• **Prompt**: From the records below, set down exactly the lines starting with the line that contains "Task: Follow the 샬 응오 name link" and going on through the line that contains "Select the tennis". Nothing else is wanted.

• **Extracted entries**:
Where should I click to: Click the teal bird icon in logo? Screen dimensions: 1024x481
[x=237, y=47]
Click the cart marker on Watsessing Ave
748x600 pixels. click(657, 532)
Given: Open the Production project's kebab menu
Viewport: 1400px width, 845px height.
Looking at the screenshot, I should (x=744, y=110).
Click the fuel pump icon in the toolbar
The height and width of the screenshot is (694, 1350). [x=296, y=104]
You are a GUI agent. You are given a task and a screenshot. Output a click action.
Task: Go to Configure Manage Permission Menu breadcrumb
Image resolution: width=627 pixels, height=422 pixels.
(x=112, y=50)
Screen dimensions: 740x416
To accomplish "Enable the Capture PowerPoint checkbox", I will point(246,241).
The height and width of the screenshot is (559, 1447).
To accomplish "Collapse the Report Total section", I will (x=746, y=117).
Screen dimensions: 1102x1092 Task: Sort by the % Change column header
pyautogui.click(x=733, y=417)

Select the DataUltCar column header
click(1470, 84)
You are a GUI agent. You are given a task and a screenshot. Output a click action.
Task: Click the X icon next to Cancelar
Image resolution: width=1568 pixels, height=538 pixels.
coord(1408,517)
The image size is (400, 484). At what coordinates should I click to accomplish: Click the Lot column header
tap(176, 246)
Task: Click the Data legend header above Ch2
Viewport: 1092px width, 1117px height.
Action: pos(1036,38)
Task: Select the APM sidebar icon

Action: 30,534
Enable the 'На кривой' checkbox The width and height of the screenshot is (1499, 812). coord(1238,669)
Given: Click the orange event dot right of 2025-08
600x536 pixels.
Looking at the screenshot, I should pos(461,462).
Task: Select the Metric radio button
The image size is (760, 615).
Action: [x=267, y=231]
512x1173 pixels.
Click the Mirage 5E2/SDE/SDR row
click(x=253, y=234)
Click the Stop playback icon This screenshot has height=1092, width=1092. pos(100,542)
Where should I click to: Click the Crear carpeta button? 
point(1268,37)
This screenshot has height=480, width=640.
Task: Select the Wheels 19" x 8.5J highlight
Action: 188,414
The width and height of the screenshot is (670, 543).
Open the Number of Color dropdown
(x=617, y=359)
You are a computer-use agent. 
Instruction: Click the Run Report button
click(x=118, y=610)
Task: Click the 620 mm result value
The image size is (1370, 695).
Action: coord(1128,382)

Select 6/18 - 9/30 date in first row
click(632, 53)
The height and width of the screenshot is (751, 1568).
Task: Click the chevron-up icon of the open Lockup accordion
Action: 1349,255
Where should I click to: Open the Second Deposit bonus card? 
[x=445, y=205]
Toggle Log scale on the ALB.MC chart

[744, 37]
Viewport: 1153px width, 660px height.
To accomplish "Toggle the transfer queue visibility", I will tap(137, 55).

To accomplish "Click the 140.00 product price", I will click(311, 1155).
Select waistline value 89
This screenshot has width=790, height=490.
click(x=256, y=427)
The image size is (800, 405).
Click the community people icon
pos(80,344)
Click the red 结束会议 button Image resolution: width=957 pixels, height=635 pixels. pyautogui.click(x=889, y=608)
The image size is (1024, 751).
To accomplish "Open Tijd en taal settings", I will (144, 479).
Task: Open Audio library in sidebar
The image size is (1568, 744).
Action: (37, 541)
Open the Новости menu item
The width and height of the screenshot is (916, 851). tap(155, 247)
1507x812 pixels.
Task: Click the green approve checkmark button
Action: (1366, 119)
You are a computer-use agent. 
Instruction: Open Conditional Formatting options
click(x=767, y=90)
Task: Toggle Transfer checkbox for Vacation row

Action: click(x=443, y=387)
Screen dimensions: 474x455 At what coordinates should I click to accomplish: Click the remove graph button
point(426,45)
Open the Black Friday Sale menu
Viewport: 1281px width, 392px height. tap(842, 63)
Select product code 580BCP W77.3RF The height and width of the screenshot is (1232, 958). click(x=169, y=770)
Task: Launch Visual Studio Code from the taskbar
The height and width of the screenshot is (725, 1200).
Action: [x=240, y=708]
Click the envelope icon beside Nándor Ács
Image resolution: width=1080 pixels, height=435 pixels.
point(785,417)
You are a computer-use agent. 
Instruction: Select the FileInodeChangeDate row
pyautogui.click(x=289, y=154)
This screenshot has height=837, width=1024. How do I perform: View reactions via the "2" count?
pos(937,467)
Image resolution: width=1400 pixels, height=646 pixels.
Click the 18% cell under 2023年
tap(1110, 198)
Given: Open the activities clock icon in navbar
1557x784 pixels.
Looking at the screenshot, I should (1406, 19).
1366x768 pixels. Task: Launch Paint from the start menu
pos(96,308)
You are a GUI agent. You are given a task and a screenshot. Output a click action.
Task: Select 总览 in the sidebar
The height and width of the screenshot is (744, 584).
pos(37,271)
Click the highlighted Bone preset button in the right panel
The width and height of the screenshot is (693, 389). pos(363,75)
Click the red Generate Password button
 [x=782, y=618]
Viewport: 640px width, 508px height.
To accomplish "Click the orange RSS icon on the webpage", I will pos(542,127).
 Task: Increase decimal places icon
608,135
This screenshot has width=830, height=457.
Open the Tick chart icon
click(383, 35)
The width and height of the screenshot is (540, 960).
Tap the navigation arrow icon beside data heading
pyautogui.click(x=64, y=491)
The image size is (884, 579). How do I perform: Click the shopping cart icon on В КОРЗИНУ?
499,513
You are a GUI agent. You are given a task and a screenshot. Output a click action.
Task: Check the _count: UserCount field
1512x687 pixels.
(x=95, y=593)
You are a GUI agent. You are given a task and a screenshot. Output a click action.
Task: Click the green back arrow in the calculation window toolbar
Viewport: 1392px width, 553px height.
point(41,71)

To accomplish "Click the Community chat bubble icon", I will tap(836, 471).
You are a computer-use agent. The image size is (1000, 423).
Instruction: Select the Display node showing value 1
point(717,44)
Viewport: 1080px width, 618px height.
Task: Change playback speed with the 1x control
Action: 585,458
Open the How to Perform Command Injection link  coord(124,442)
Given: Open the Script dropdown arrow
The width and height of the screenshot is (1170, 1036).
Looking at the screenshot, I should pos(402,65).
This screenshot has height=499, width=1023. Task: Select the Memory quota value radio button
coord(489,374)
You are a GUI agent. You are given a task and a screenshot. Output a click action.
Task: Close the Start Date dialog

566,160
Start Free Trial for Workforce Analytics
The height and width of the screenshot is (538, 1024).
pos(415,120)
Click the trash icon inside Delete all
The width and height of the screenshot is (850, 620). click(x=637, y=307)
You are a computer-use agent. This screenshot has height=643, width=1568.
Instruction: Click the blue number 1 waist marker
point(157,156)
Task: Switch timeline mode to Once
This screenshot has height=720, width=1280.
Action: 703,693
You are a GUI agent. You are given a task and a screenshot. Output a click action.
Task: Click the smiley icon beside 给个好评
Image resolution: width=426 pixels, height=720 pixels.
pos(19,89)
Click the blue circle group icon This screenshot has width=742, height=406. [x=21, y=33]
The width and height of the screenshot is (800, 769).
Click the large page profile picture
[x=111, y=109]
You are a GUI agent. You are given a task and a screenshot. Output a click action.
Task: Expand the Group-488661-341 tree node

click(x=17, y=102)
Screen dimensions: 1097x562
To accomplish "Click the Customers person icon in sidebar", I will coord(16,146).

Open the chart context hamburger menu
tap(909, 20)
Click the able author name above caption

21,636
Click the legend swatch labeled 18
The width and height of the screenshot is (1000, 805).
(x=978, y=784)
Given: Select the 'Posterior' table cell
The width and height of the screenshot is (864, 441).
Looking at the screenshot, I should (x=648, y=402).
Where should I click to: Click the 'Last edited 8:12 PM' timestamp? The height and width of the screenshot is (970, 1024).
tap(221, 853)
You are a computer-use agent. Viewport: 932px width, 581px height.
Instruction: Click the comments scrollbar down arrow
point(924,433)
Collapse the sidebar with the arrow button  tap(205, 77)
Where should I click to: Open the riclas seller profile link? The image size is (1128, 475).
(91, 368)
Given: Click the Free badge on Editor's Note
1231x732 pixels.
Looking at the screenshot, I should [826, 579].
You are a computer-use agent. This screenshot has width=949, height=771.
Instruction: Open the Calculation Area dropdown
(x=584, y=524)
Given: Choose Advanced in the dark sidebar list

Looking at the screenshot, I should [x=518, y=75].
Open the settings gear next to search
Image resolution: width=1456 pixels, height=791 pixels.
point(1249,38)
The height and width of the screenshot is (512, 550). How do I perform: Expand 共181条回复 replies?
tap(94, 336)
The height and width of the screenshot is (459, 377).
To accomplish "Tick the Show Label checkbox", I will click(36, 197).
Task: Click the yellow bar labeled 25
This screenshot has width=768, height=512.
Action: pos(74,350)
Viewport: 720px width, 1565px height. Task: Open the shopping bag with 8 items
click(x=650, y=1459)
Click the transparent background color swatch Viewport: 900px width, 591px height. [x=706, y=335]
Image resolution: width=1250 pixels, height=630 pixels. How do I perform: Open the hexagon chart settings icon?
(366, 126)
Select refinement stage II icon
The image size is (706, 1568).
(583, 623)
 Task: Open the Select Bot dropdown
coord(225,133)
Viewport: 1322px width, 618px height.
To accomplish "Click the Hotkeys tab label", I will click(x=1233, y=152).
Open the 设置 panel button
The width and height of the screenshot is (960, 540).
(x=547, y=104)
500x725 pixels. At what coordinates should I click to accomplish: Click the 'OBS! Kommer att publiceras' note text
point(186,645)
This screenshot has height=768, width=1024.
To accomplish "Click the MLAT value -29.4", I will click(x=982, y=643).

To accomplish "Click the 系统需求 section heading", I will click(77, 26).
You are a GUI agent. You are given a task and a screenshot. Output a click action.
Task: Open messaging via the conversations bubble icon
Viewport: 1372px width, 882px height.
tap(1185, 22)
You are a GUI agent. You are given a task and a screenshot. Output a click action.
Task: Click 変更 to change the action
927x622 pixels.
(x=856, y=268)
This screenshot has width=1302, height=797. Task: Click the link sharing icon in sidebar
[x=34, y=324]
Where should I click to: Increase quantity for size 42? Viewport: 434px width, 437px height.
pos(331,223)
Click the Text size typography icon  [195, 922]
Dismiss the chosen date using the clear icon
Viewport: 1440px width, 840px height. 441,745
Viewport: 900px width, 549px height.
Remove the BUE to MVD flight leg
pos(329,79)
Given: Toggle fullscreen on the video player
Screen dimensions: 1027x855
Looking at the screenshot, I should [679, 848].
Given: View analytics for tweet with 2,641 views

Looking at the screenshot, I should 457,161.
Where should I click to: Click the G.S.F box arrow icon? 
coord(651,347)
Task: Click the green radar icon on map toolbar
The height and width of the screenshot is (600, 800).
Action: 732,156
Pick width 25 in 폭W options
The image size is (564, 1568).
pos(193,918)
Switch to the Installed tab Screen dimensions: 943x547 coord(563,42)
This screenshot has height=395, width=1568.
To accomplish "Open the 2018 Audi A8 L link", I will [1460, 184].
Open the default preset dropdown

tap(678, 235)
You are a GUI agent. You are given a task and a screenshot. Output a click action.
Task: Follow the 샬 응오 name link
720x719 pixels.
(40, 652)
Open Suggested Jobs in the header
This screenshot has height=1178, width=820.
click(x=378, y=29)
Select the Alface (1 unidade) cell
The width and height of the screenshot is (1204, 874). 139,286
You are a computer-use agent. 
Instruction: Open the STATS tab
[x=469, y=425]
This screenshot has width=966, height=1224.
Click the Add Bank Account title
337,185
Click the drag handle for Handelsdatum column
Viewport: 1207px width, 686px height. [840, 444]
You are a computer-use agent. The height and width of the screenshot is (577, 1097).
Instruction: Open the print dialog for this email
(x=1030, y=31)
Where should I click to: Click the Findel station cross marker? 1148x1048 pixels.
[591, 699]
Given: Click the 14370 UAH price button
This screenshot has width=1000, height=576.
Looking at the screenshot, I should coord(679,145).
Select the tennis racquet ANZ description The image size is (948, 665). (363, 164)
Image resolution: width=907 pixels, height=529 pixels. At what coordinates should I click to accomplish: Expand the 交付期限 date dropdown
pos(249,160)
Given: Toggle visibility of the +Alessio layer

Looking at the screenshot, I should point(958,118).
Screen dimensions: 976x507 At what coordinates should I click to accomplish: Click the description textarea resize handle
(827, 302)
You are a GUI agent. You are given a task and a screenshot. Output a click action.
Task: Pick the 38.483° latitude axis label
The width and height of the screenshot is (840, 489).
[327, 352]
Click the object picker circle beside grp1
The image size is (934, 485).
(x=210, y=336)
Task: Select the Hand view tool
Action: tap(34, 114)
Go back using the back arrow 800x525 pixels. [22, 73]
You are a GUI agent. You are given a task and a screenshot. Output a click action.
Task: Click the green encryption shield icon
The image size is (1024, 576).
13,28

• **The completed task**:
Task: Follow the 샬 응오 name link
720x719 pixels.
(40, 652)
Open Suggested Jobs in the header
This screenshot has height=1178, width=820.
click(x=378, y=29)
Select the Alface (1 unidade) cell
The width and height of the screenshot is (1204, 874). 139,286
You are a computer-use agent. 
Instruction: Open the STATS tab
[x=469, y=425]
This screenshot has width=966, height=1224.
Click the Add Bank Account title
337,185
Click the drag handle for Handelsdatum column
Viewport: 1207px width, 686px height. [840, 444]
You are a computer-use agent. The height and width of the screenshot is (577, 1097).
Instruction: Open the print dialog for this email
(x=1030, y=31)
Where should I click to: Click the Findel station cross marker? 1148x1048 pixels.
[591, 699]
Given: Click the 14370 UAH price button
This screenshot has width=1000, height=576.
Looking at the screenshot, I should coord(679,145).
Select the tennis racquet ANZ description The image size is (948, 665). (363, 164)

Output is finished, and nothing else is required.